§ SET EXERCISE: Copy out the lines of the data below word for word, starting at the line that contains "Where should I click to: Click the General" and ending at the line that contains "Action: pos(167,739)", with both of those lines included.

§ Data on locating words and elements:

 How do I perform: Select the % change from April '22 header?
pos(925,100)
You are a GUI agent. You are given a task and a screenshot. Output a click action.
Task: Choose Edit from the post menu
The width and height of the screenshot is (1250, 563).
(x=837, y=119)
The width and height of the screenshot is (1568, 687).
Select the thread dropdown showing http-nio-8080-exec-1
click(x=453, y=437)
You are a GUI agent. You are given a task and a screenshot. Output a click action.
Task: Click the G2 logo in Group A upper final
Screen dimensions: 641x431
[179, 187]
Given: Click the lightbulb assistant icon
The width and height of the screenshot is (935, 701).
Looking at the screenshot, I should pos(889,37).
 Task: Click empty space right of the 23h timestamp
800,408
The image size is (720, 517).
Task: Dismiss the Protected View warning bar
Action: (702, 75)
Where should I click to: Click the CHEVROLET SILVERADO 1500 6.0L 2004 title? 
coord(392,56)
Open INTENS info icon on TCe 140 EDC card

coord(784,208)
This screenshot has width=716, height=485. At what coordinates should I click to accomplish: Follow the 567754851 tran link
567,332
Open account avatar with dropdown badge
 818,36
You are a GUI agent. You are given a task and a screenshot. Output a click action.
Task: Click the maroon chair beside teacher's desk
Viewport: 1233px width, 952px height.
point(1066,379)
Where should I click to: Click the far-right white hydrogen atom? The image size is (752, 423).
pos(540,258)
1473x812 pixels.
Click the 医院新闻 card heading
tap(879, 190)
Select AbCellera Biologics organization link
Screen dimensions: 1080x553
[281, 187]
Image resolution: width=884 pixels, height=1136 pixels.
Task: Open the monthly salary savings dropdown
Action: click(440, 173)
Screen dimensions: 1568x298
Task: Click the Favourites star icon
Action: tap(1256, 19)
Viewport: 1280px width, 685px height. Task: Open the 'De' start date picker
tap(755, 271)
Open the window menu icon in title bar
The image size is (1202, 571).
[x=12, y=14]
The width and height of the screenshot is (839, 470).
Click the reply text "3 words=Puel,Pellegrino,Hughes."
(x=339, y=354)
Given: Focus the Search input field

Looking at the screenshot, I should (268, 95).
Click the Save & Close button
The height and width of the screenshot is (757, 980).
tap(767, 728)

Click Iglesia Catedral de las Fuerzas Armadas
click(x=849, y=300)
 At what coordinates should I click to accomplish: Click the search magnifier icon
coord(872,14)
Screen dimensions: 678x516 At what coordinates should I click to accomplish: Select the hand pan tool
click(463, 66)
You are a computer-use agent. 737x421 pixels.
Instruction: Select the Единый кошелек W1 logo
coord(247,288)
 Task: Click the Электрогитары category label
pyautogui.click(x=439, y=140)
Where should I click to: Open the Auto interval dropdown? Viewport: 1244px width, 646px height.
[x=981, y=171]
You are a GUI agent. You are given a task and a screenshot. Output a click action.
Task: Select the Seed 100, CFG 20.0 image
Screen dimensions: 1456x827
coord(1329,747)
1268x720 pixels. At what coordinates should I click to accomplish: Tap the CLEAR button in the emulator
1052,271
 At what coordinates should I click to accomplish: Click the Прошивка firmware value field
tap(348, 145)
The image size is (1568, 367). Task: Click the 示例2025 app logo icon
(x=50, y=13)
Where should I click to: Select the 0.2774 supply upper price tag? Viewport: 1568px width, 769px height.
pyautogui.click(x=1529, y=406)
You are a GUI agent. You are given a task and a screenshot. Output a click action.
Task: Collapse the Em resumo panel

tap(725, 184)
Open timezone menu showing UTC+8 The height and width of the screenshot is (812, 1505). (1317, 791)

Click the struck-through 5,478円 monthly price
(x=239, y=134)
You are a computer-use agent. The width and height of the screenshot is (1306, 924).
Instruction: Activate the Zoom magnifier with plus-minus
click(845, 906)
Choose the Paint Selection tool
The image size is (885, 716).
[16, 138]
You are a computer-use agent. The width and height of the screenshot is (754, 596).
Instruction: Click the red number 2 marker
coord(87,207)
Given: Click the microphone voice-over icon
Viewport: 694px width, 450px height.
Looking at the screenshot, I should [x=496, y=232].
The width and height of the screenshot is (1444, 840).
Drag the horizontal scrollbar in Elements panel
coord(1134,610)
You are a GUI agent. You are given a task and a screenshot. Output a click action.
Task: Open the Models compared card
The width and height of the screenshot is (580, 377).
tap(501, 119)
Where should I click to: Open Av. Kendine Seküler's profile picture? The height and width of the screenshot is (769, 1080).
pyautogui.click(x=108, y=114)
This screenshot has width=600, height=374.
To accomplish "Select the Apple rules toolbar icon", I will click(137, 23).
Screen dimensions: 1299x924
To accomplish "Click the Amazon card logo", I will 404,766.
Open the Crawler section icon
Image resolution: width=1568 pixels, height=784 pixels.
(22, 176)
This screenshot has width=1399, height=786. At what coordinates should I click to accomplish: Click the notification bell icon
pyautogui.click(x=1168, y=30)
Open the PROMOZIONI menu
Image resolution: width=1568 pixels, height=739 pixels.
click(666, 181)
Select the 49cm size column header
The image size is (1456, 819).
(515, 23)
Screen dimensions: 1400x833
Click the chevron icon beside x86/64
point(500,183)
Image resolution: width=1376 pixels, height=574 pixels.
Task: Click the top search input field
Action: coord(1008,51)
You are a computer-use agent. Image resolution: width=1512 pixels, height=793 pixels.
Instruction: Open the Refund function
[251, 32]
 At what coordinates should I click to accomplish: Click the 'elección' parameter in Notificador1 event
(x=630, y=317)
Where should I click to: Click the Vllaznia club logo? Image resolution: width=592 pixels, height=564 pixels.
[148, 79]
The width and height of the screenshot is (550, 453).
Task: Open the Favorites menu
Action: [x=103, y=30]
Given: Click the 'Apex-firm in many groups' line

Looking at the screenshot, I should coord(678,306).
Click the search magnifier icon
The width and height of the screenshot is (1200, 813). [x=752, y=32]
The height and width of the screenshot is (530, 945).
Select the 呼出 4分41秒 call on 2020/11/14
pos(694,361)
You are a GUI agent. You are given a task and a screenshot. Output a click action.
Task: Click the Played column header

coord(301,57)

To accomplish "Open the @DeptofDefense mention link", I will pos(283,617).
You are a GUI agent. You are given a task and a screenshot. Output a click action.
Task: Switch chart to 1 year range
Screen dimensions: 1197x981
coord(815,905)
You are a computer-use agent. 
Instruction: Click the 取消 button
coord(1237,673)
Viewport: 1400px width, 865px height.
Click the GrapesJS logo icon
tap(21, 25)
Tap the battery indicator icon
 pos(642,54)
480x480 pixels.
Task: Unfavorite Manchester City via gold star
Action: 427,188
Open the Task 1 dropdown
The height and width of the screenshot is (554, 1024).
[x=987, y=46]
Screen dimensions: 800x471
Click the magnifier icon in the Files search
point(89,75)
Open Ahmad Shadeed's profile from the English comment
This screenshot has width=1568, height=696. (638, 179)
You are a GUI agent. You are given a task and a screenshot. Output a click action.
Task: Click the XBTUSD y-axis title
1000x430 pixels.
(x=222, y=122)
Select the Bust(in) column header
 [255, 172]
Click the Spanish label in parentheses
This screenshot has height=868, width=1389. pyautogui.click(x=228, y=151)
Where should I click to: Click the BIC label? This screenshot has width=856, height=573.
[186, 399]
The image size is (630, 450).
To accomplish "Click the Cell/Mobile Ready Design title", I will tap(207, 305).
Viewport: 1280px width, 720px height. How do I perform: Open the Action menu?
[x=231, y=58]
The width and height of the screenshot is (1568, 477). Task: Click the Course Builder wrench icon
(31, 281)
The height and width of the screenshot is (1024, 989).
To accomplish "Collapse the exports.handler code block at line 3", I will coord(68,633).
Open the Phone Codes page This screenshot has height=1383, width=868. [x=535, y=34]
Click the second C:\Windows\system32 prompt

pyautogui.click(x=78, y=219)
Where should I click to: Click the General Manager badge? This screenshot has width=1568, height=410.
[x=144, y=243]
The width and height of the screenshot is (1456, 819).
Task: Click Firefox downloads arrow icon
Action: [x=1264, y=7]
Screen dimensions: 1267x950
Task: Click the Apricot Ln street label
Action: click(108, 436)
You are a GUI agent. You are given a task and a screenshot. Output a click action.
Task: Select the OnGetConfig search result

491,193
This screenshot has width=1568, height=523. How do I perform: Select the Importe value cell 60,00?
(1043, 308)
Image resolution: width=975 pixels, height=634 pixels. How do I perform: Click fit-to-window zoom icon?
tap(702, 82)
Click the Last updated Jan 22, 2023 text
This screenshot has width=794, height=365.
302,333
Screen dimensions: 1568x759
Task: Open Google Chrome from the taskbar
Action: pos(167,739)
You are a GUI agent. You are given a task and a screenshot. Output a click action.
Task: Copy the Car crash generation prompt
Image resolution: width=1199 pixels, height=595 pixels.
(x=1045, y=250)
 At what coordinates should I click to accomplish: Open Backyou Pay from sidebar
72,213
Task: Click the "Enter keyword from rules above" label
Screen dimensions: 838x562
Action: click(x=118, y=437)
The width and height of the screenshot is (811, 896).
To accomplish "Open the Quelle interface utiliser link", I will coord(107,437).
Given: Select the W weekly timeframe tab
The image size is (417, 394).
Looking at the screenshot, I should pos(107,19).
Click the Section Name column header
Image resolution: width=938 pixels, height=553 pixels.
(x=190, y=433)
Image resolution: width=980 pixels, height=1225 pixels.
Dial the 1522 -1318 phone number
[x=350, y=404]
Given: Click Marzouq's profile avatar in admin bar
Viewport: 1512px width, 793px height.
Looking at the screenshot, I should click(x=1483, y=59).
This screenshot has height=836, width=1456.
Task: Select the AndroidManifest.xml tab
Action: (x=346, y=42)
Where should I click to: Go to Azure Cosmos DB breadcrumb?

§ WRITTEN ANSWER:
Where should I click to: Click the General Manager badge? This screenshot has width=1568, height=410.
[x=144, y=243]
The width and height of the screenshot is (1456, 819).
Task: Click Firefox downloads arrow icon
Action: [x=1264, y=7]
Screen dimensions: 1267x950
Task: Click the Apricot Ln street label
Action: click(108, 436)
You are a GUI agent. You are given a task and a screenshot. Output a click action.
Task: Select the OnGetConfig search result

491,193
This screenshot has width=1568, height=523. How do I perform: Select the Importe value cell 60,00?
(1043, 308)
Image resolution: width=975 pixels, height=634 pixels. How do I perform: Click fit-to-window zoom icon?
tap(702, 82)
Click the Last updated Jan 22, 2023 text
This screenshot has width=794, height=365.
302,333
Screen dimensions: 1568x759
Task: Open Google Chrome from the taskbar
Action: pos(167,739)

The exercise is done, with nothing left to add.